◆ ARTICLE ◆
Tip 13: Agree on an Exit Plan during the Negotiation Phase
Many couples opt to draft a pre-nuptial agreement before they get married. While some people believe that signing a pre-nuptial agreement puts the couple on a mindset that their marriage will not last and eventually fail, the fact is that pre-nups do make sense. Pre-nups are exit plans. You’ll never know what will happen in the course of the marriage, and the pre-nup ensures that the couple’s assets will be protected in the event they decide that they do want to end their marriage.
When you are in conversation on creating a partnership or alliance with a potential partner, it’s good to discuss the exit plan as well. It may sound counterproductive to discuss how to break up while you’re still dating, but this is actually the best moment to discuss delicate matters like dividing the results and assets of the partnership and how you will handle that when breaking up. In that way, your decisions on these matters won’t be colored by whatever personal feelings you may have upon the dissolution of your partnership or alliance.

◆ WRITTEN EXERCISE 1 ◆
Turn the entries from the line containing "Task: Expand the EXTENSIONS dropdown arrow" through the line containing "Action: coord(1187,45)", inclusive, into a numbered list, omitting blank lines and any pictures.
The article and the entries that follow have no connection to each other.

◆ DATASET ◆
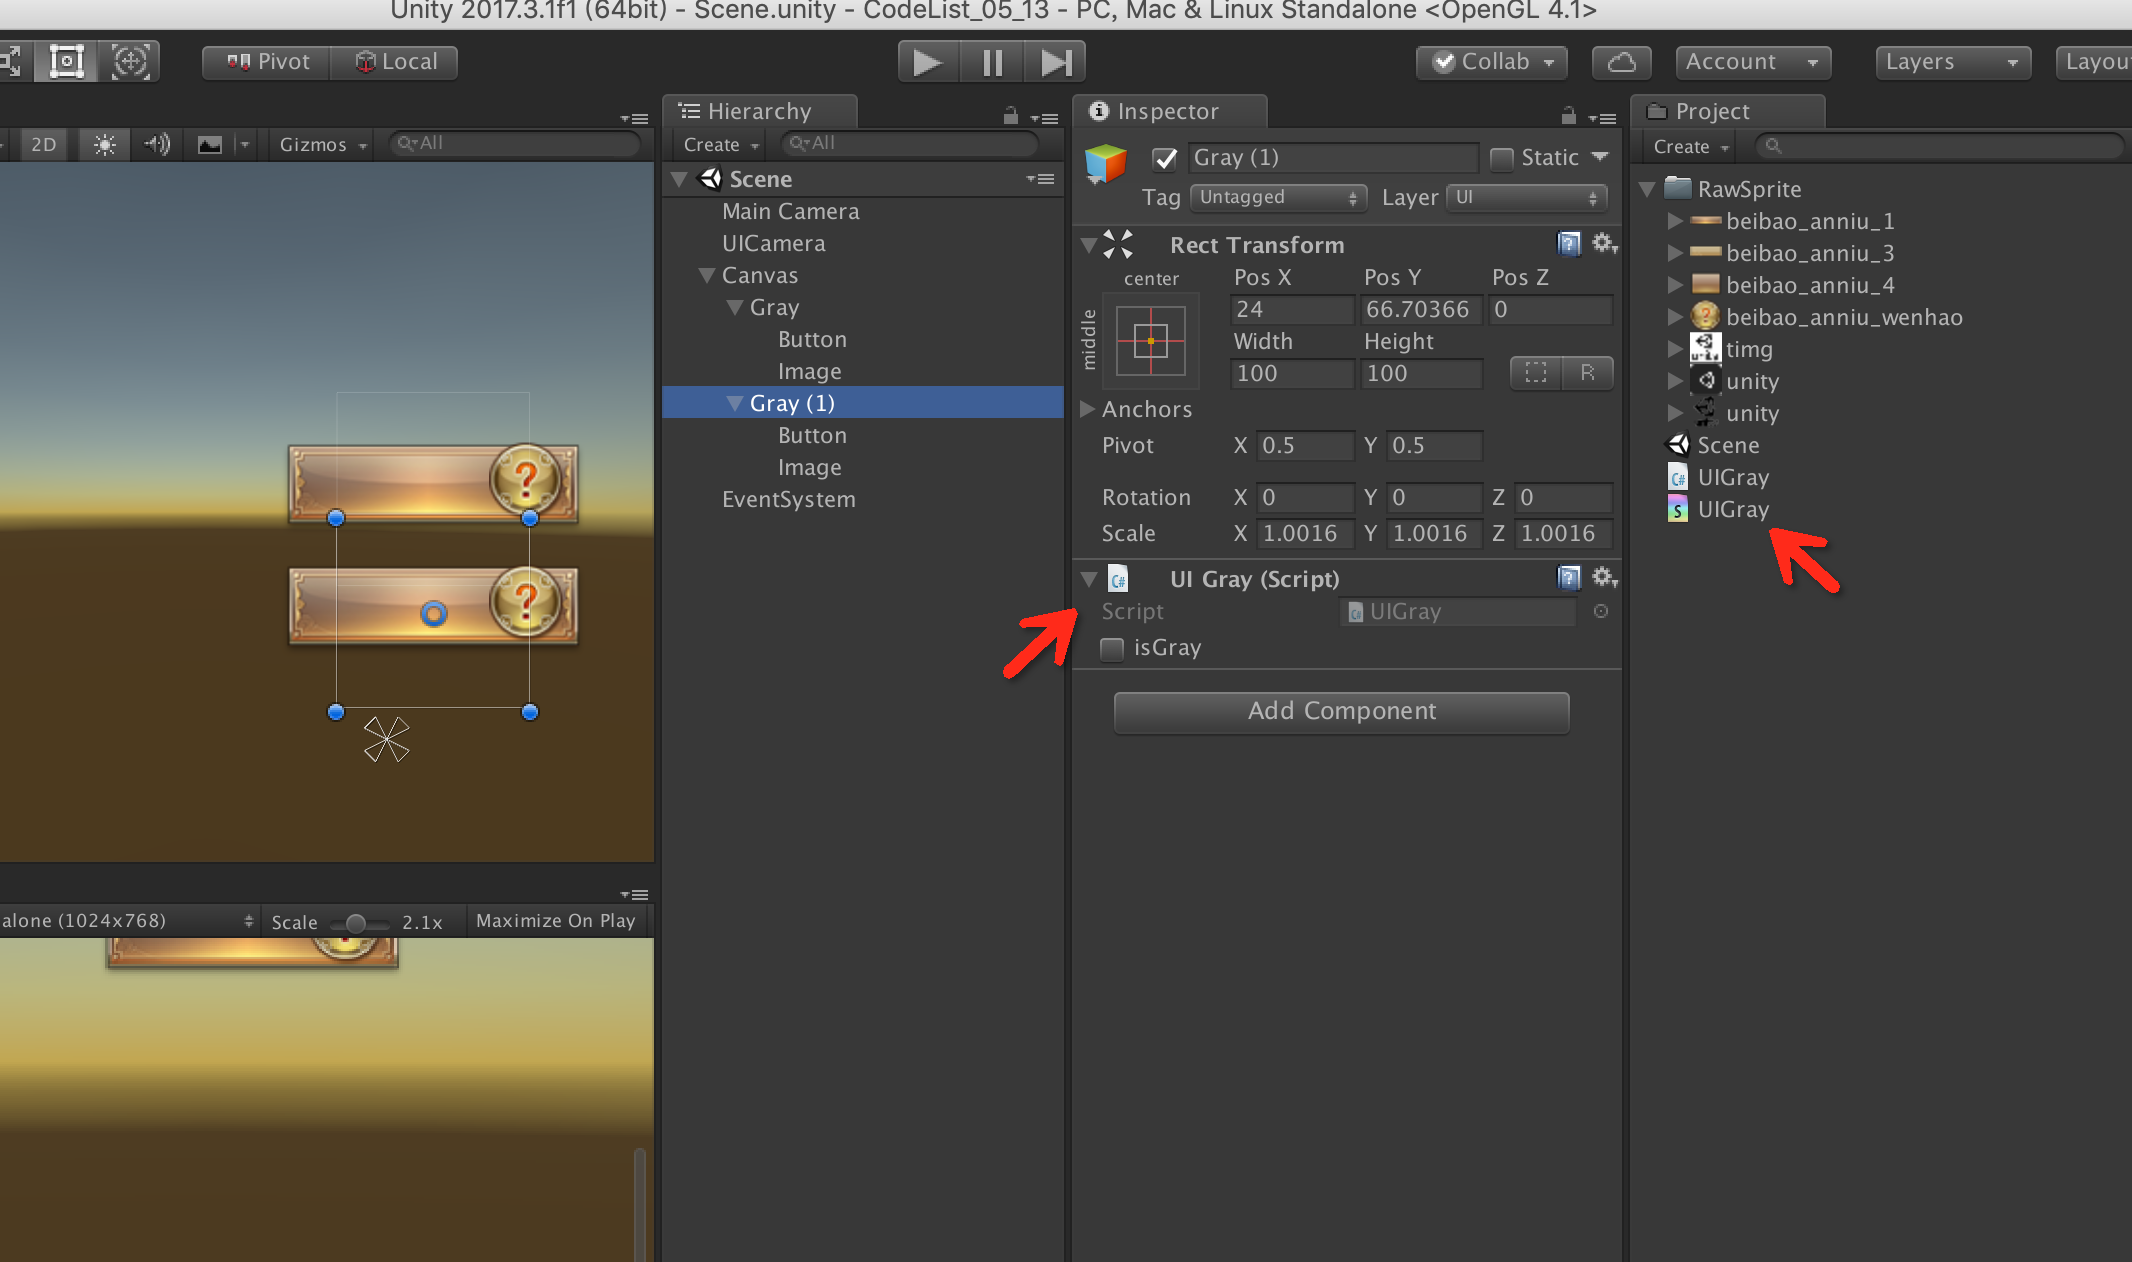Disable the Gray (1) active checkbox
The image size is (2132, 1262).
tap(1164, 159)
==
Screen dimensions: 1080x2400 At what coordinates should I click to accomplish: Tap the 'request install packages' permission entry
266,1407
...
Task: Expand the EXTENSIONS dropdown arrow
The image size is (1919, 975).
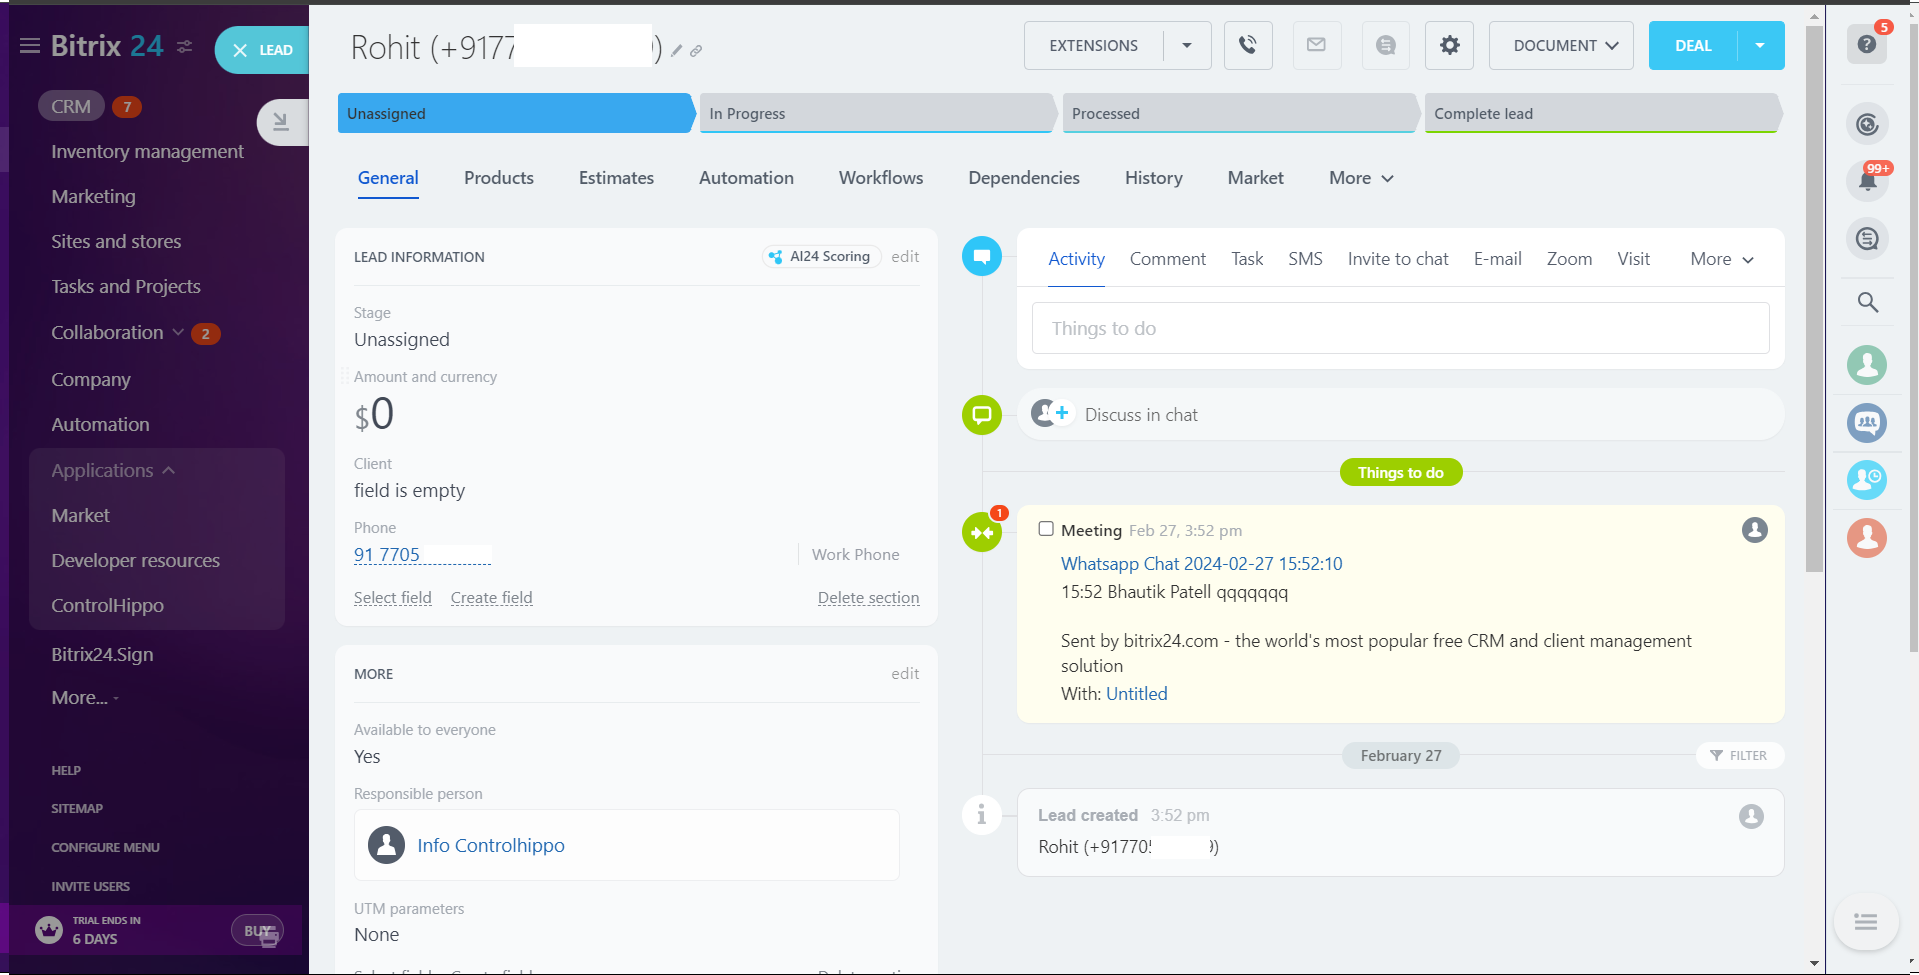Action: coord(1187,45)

◆ WRITTEN EXERCISE 2 ◆
According to the article on exit plans, what does a pre-nuptial agreement ensure?

◆ TASK RESPONSE 1 ◆
1. Task: Expand the EXTENSIONS dropdown arrow
2. The image size is (1919, 975).
3. Action: coord(1187,45)

◆ TASK RESPONSE 2 ◆
It ensures that the couple's assets will be protected if they decide to end their marriage.